I am sorry to say, it has happened again. We had a massive wind and rain storm on Monday night, and it claimed 40% of our gorgeous peartree . It was a perfectly symmetrical gumdrop shape. Always beautiful, they are the harbinger of Spring opening up before anything else in the garden, looking cloud-like with white flowers. Also the last tree to lose its leaves in the fall after turning fabulous shades of yellows to maroons, and every color in between. I always have leaves on the peartrees still when I’m decorating for Christmas, so I have many times used pears in my front door wreath, and used that as my theme for decoration.
Peartrees are prone to having major branches break in wind and rain. They have an unusual structure that is not very forgiving. The Bradford variety usually has three or four branches which come out of the trunk, and all smaller branches grow out of these, making them exceptionally heavy. When you add rain and wind to the mix it is quite often more than the structure can support.
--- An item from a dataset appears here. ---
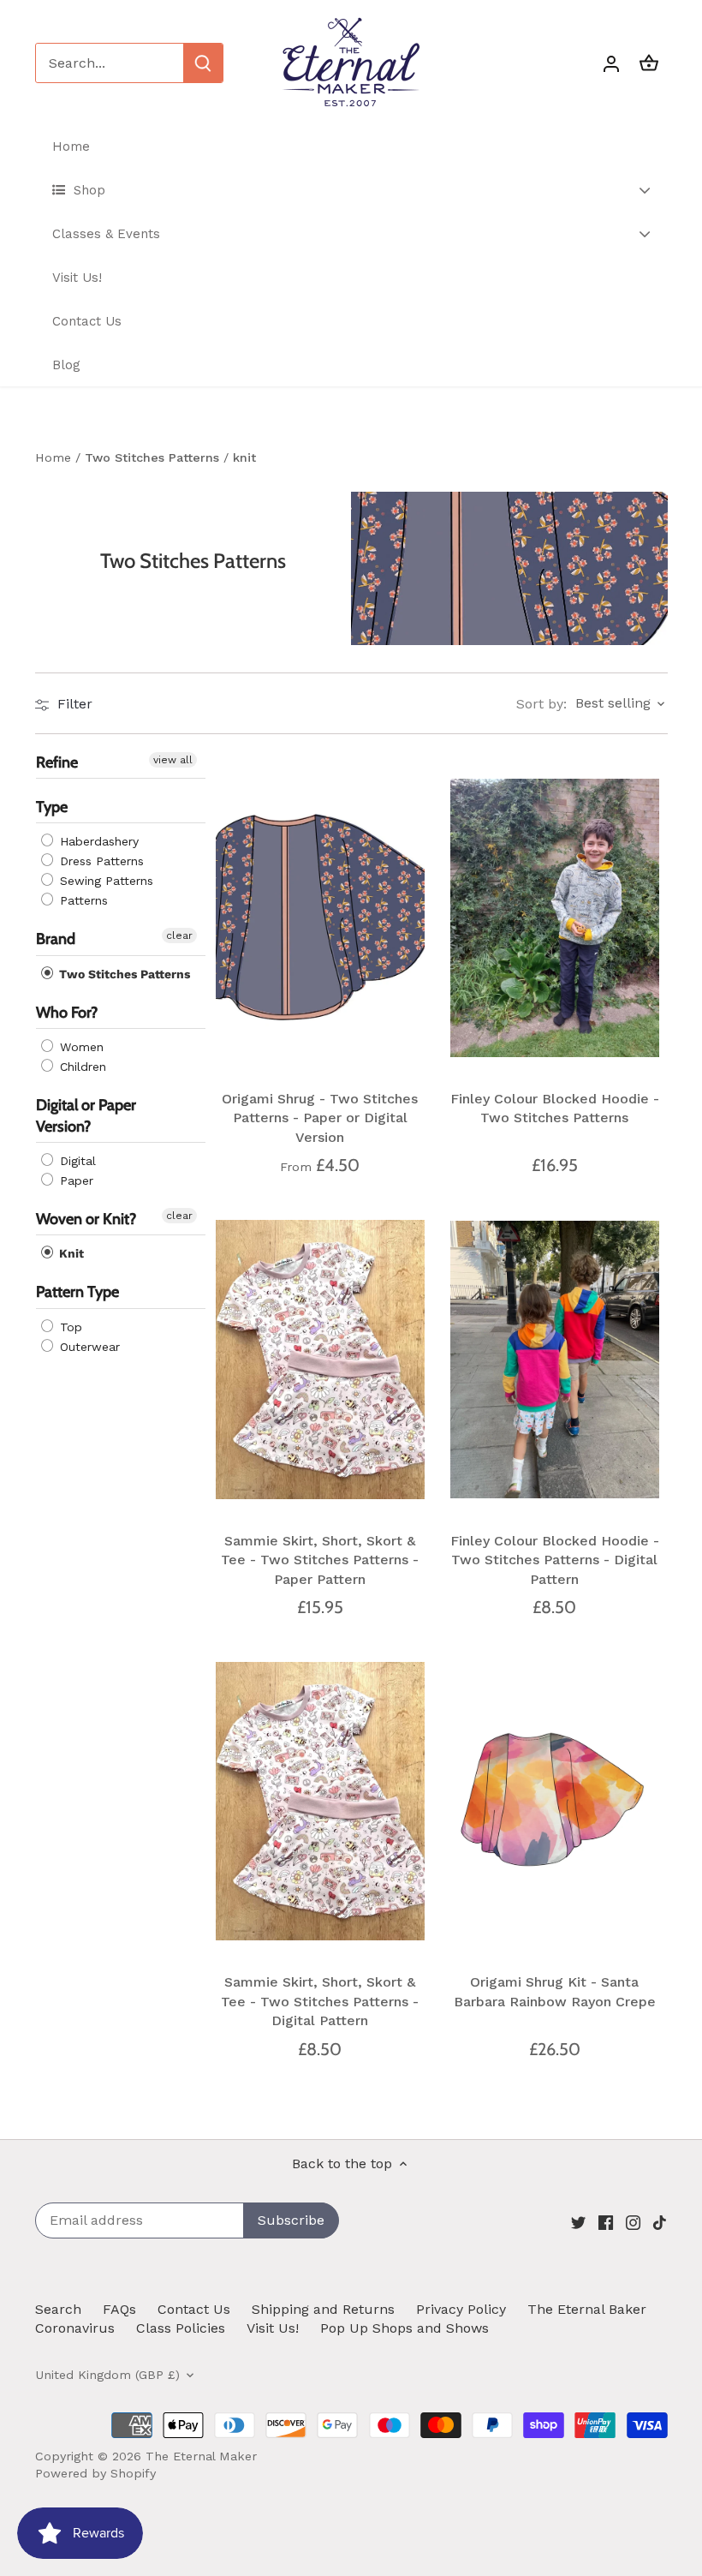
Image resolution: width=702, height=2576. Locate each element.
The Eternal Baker (586, 2309)
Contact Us (194, 2309)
If at all possible, in the winter months, when you can see the branches easily, prune out some of the heavier secondary branches. By doing this you will greatly reduce the weight and open up the inside of the tree. This will make it far less likely to succumb to wind damage.
In this picture you can see how much of the trunk was actually ripped away when the branch broke. If I were to leave this tree standing it would be very likely to die of disease, and bring it into the garden, so at this point it is best to take it down.
I have two other Pears in the yard. They are both Cleveland Pears. The branching structure is much stronger, because they are smaller in size and more plentiful. They can withstand the wind better, although they are not quite as magnificent shape-wise. They are a better choice for an exposed location like mine. But if you have other large trees to provide some wind protection, I would definitely encourage you to plant a Bradford, and enjoy its beauty for however long mother nature allows!